_What is needed_.
Start to finish, retype the entries exactly while omitting the pictures.
╔══
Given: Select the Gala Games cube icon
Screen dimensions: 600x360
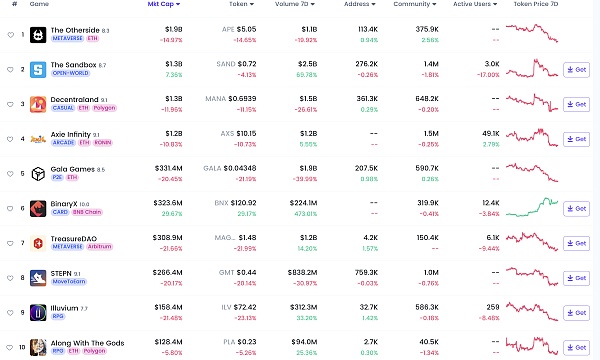Looking at the screenshot, I should tap(38, 174).
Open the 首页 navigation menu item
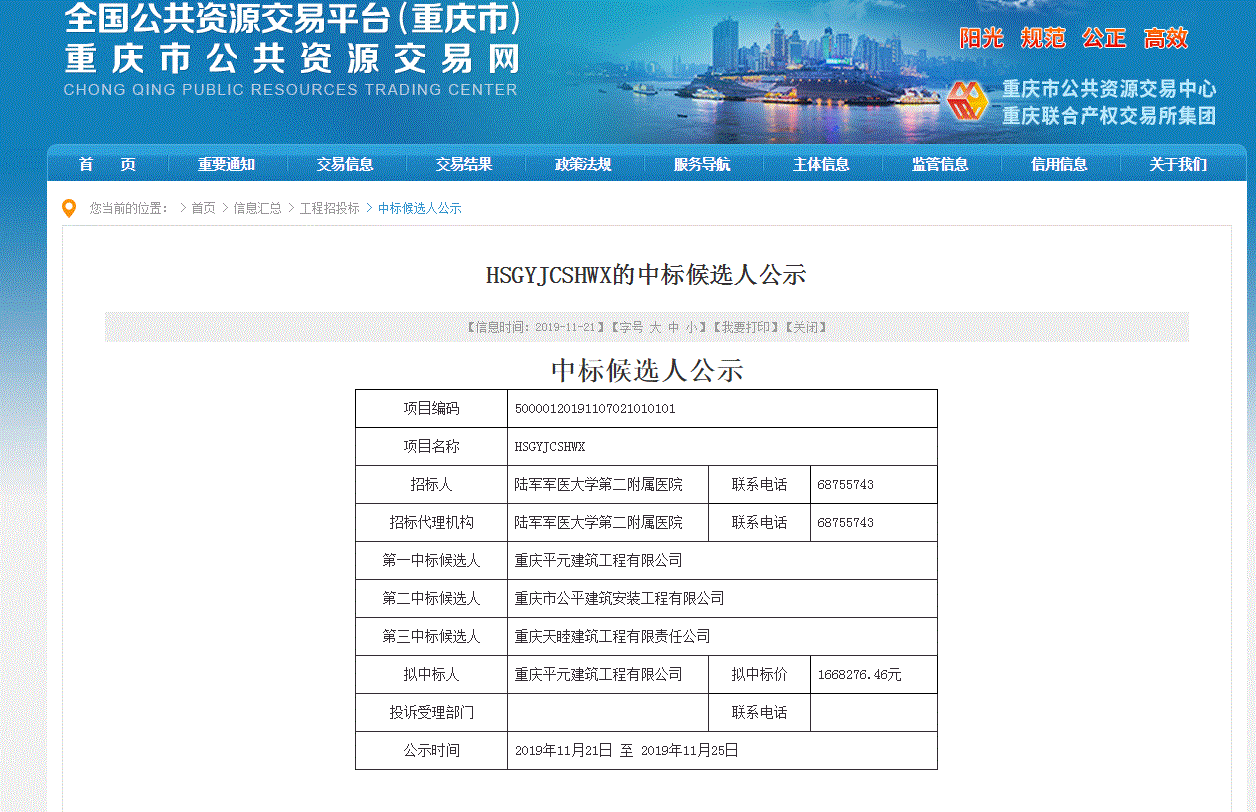The width and height of the screenshot is (1256, 812). coord(107,165)
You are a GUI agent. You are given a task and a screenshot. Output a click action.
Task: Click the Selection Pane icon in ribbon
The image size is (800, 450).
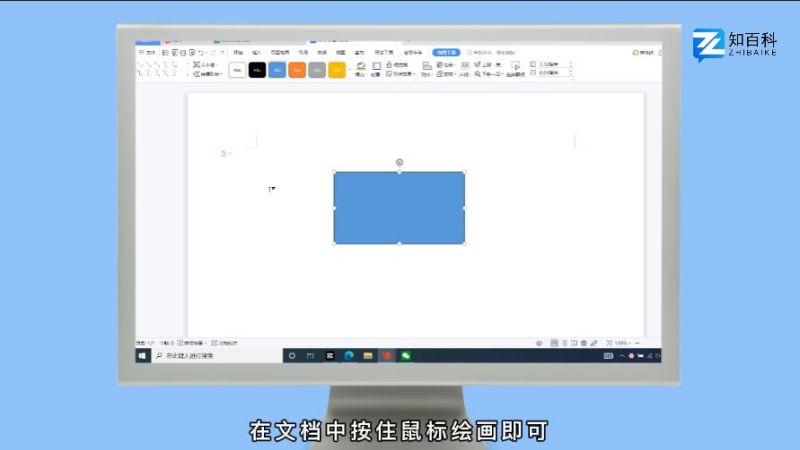tap(515, 67)
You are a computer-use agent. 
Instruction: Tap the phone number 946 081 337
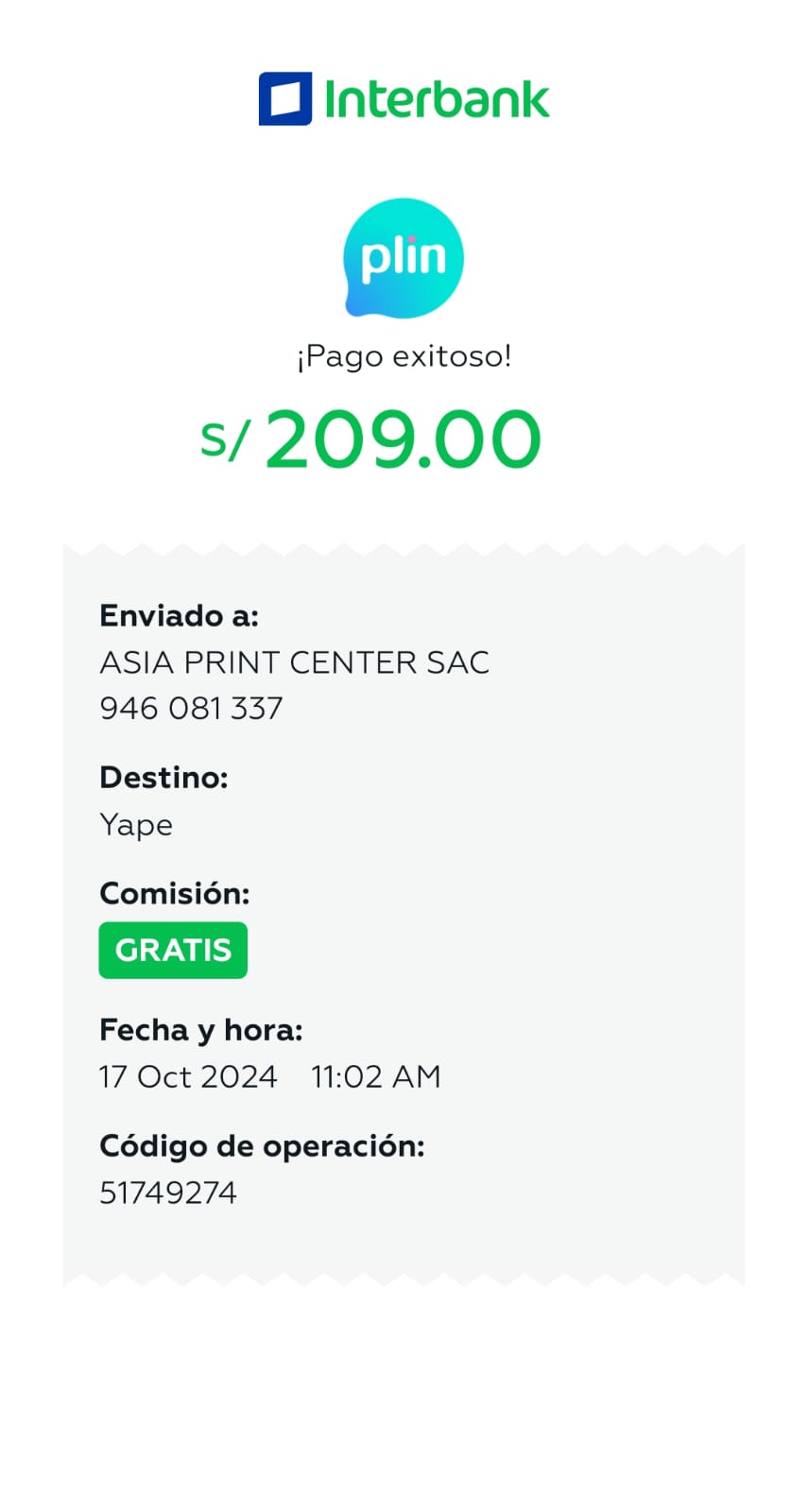191,709
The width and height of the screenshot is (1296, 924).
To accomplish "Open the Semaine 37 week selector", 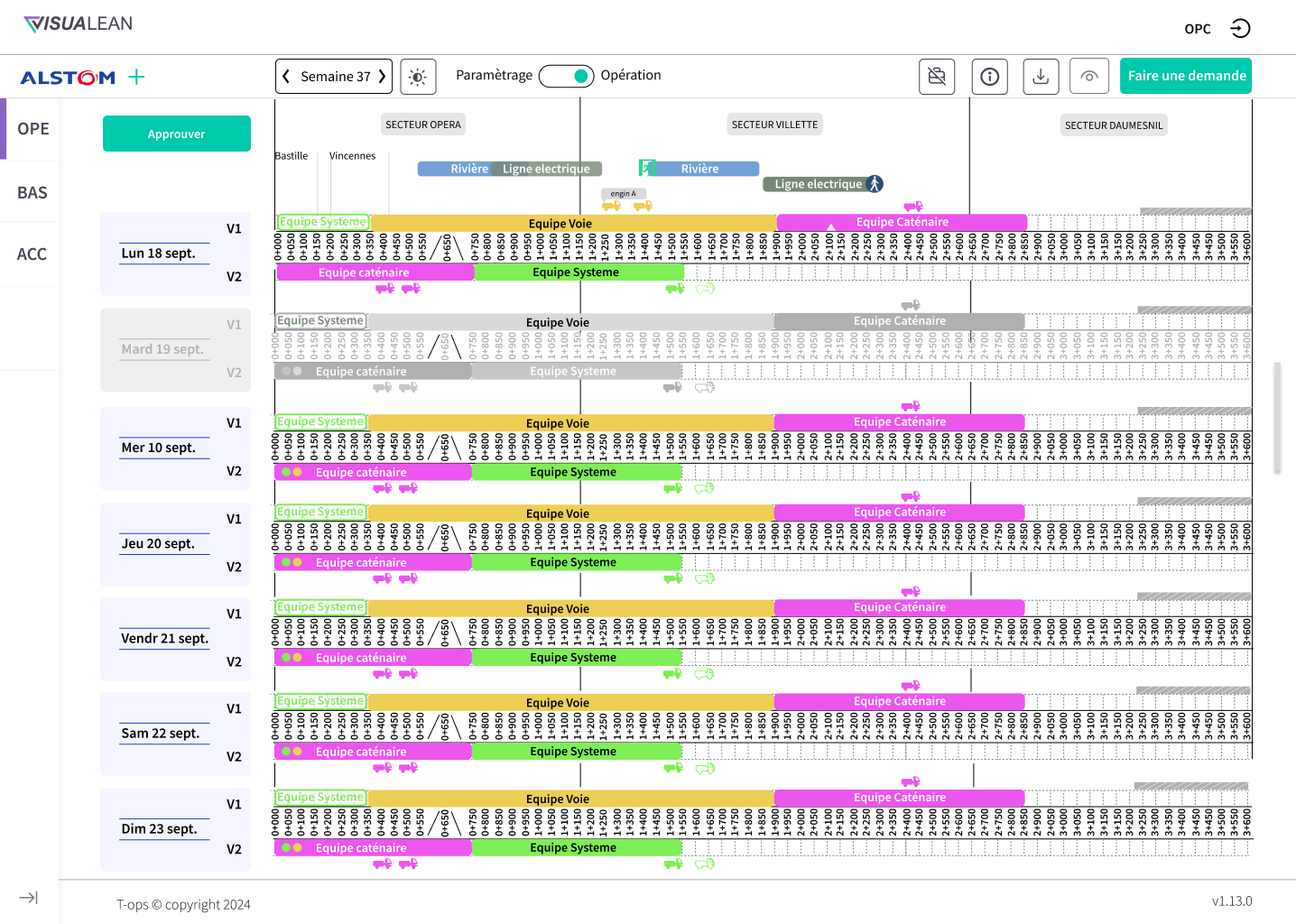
╚══
_Written solution_.
Given: Select the Gala Games cube icon
Screen dimensions: 600x360
Looking at the screenshot, I should tap(38, 174).
Open the 首页 navigation menu item
The width and height of the screenshot is (1256, 812). coord(107,165)
You are a GUI agent. You are given a task and a screenshot. Output a click action.
Task: Click the Selection Pane icon in ribbon
The image size is (800, 450).
tap(515, 67)
You are a computer-use agent. 
Instruction: Tap the phone number 946 081 337
191,709
The width and height of the screenshot is (1296, 924).
To accomplish "Open the Semaine 37 week selector", 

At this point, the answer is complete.